THE MARILYN MONROE TRIP

Self portrait of Bert Stern with Marilyn Monroe.

Self portrait of Bert Stern with Marilyn Monroe.

On June 21, 1962, photographer Bert Stern took what were to be the final photographs of Marilyn Monroe before her death. Know as “The Last Sitting”, the portraits were shot at the Bel Air Hotel in Hollywood over three days. On reflection Stern was never entirely satisfied with them, “because of photography’s technical limitations, they never quite communicated the dazzling image of Marilyn that existed in my mind’s eye at the time I photographed her.” As a result, over the next five years Stern began experimenting with silkscreening techniques in order to capture and preserve the image of Marilyn he saw at the time he photographed her.
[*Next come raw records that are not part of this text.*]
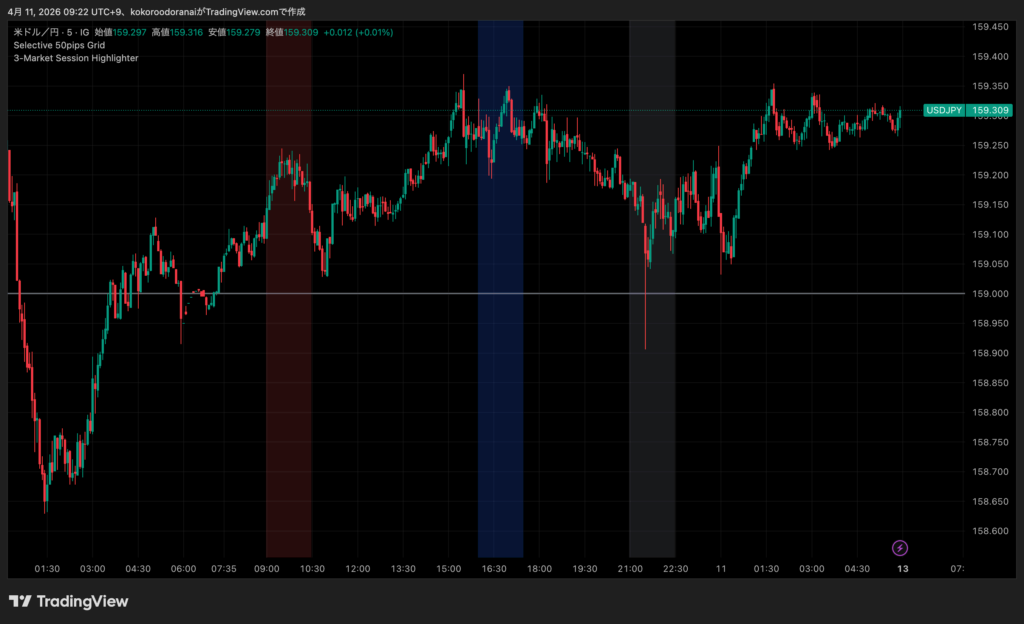Click the 158.600 price scale label

[990, 531]
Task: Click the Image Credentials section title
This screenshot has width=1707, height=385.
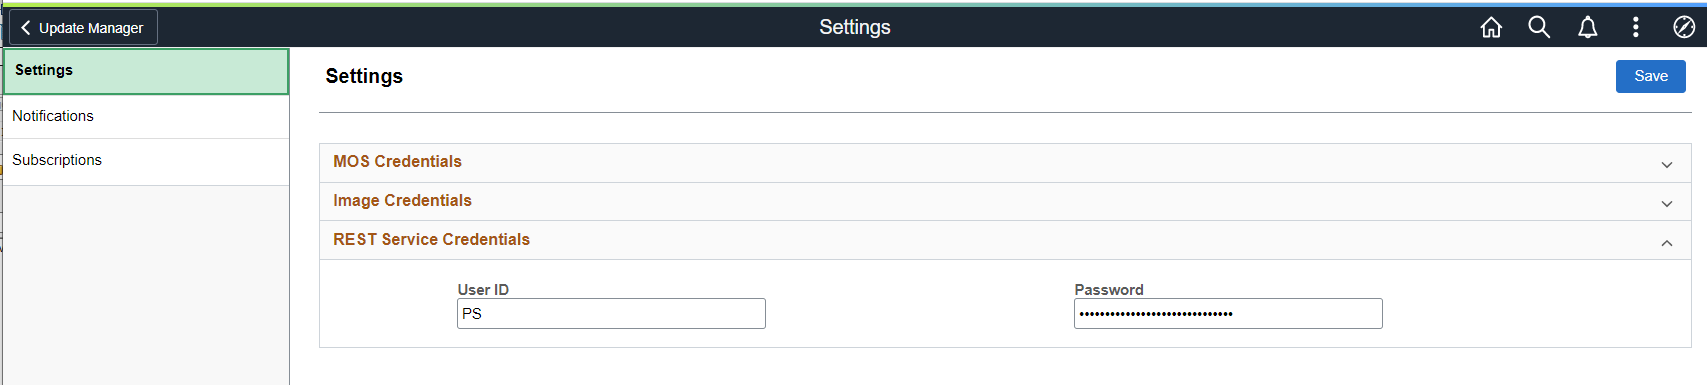Action: [402, 201]
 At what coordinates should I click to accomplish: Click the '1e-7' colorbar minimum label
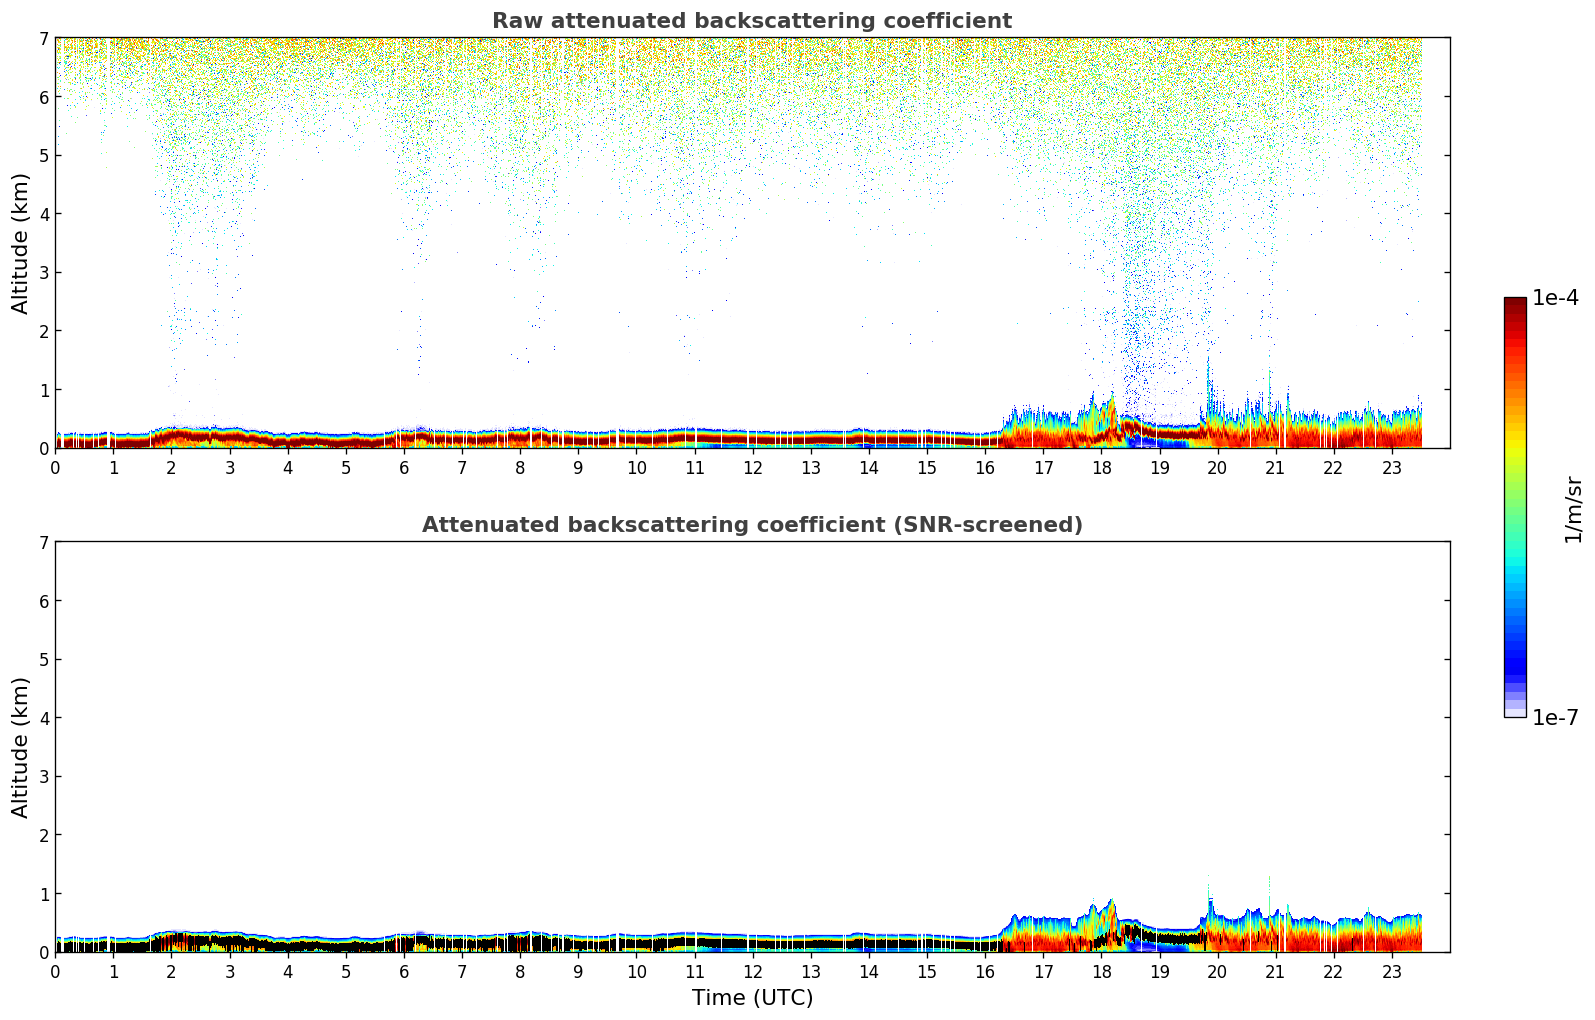(1555, 718)
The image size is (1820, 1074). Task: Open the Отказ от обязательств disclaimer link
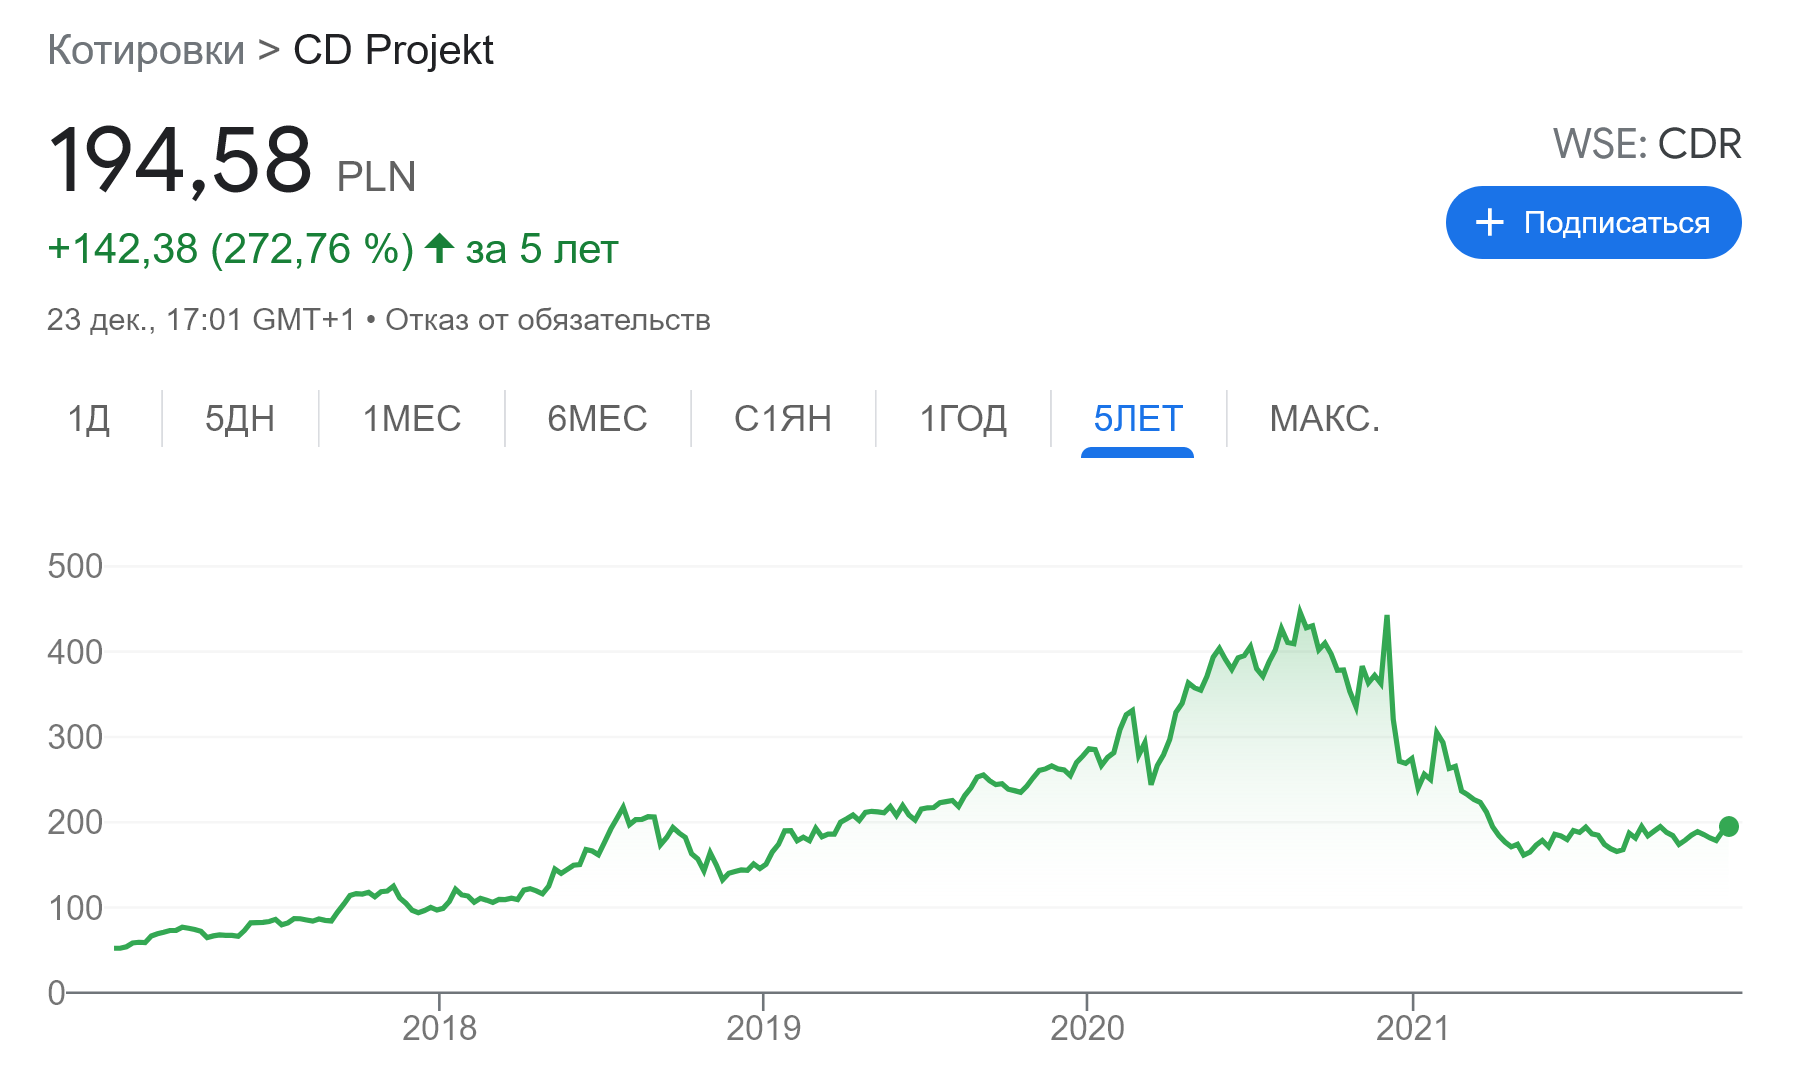[x=548, y=320]
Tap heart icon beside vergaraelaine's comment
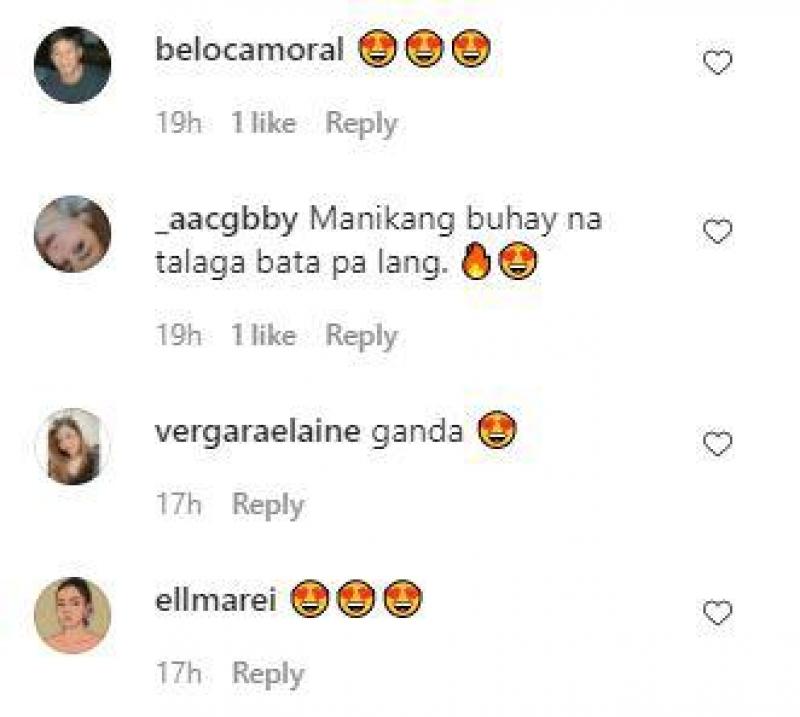This screenshot has width=800, height=717. click(717, 443)
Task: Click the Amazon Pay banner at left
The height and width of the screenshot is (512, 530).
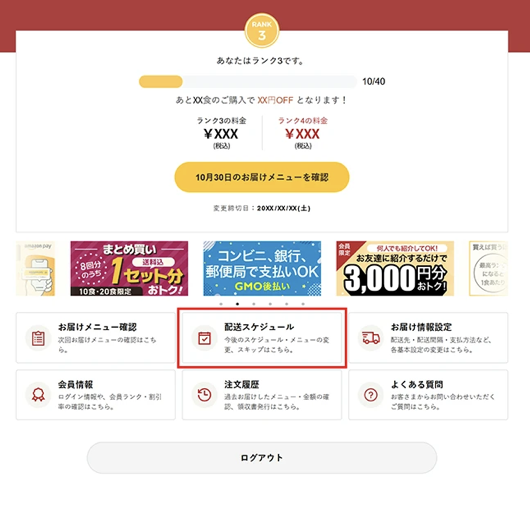Action: [35, 268]
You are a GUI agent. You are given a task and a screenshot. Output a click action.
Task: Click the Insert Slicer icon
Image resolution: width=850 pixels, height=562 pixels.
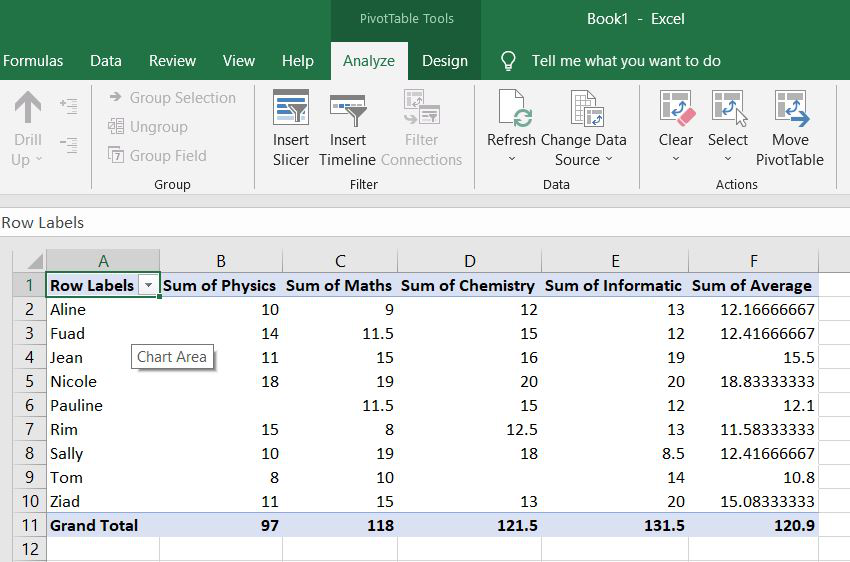tap(291, 108)
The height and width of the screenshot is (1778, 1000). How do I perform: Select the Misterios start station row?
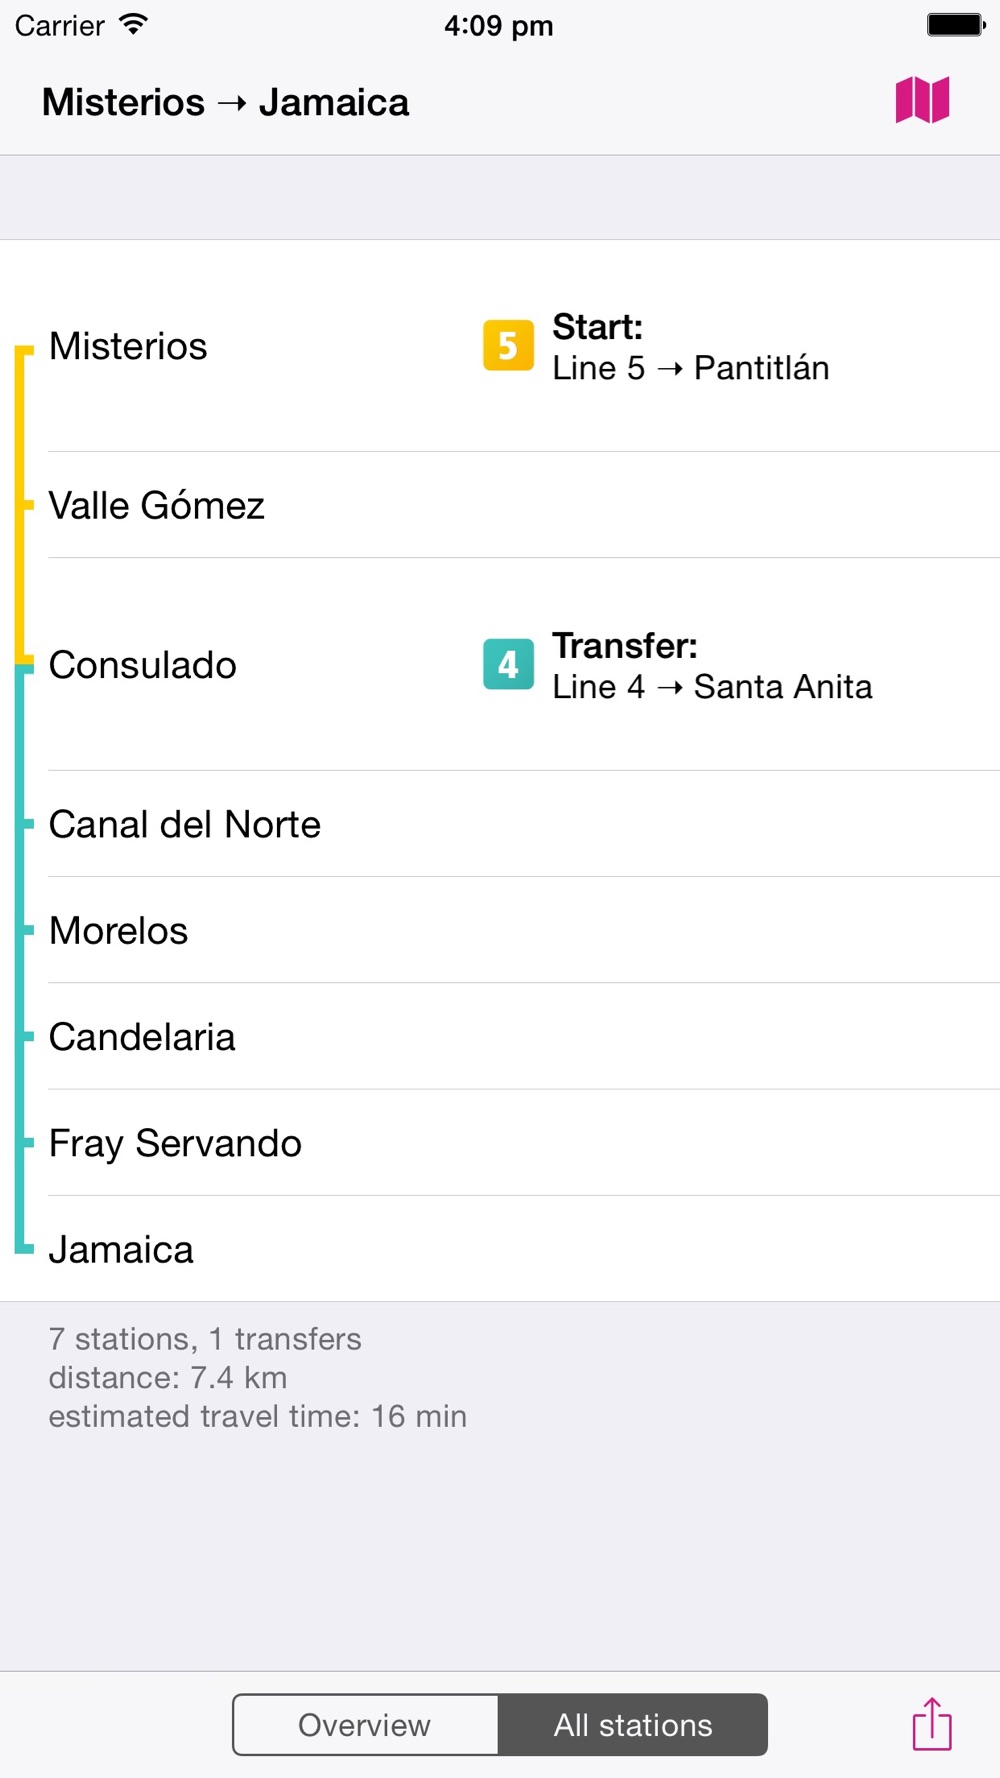click(x=500, y=346)
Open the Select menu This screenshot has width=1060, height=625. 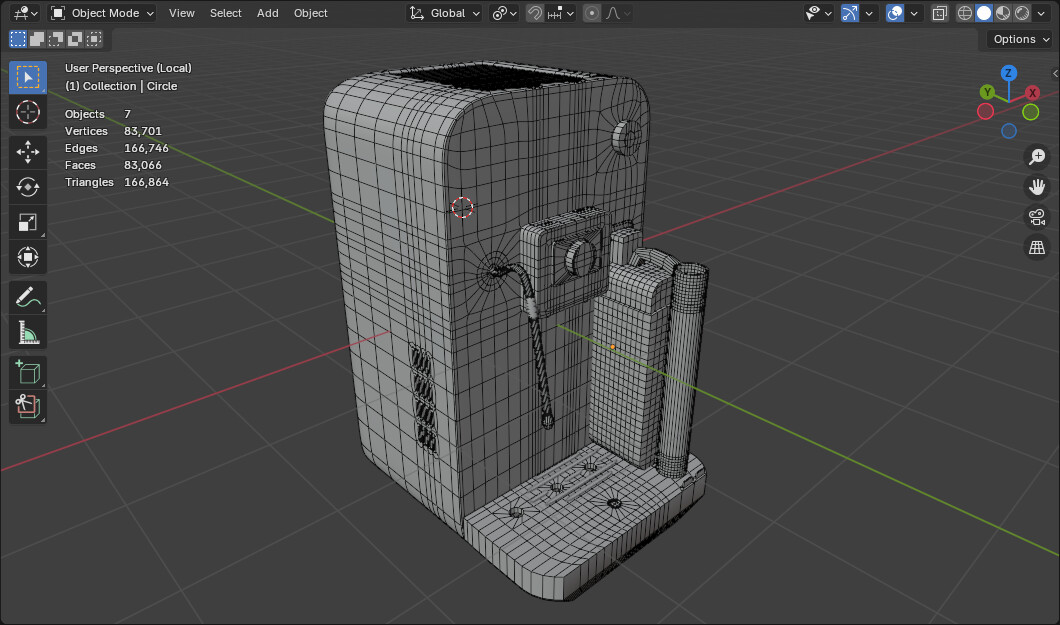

For Stern, making silkscreens of his own photographs of Marilyn Monroe gave him complete control of every drop of pigment to touch paper, since each tone is laid down by hand. From that control comes his feeling that the silkscreen technique brings a photograph as close as it can come to being an original art object. Beyond that, though, Stern notes, “it adds dimension to the photograph that film can’t capture. The layers of paint let me rebuild the mood of my shooting with Marilyn, the intangible impressions she made on me when we worked, most of which simply elude the fundamental tools of photography.”

THE TECHNIQUE:
Although the creation of silkscreened images is not in itself a strictly photographic process, Stern sees in it a way to add dimension to ordinary photographs – black and white or color. He uses standard materials and methods for photo silk-screening. A conventional negative is first enlarged onto an 8×10” sheer of “litho” film. The resulting high-contrast positive transparency is then placed in contact with a sheet of special “photo screen film” and exposed to the light from a 500-watt photoflood lamp until the image has been printed onto the screen film. After processing, the screen film image is transferred to a mesh screen, through which pigments are then applied onto the actual surface of the final prints. There pigments can consist of a variety of different paints or inks, including the luminescent Day-Glo material Stern uses. Once a single application has dried, extra layers can be added. For these images of Marilyn Monroe, Stern placed the extra layers slightly out of register with the initial screening. He often applies pigments by simply painting them freehand over the screened images.

Published in Issue #2 of Avant Garde magazine, March 1968. The Marilyn Monroe Trip: A Portfolio of Serigraphic Prints by Bert Stern.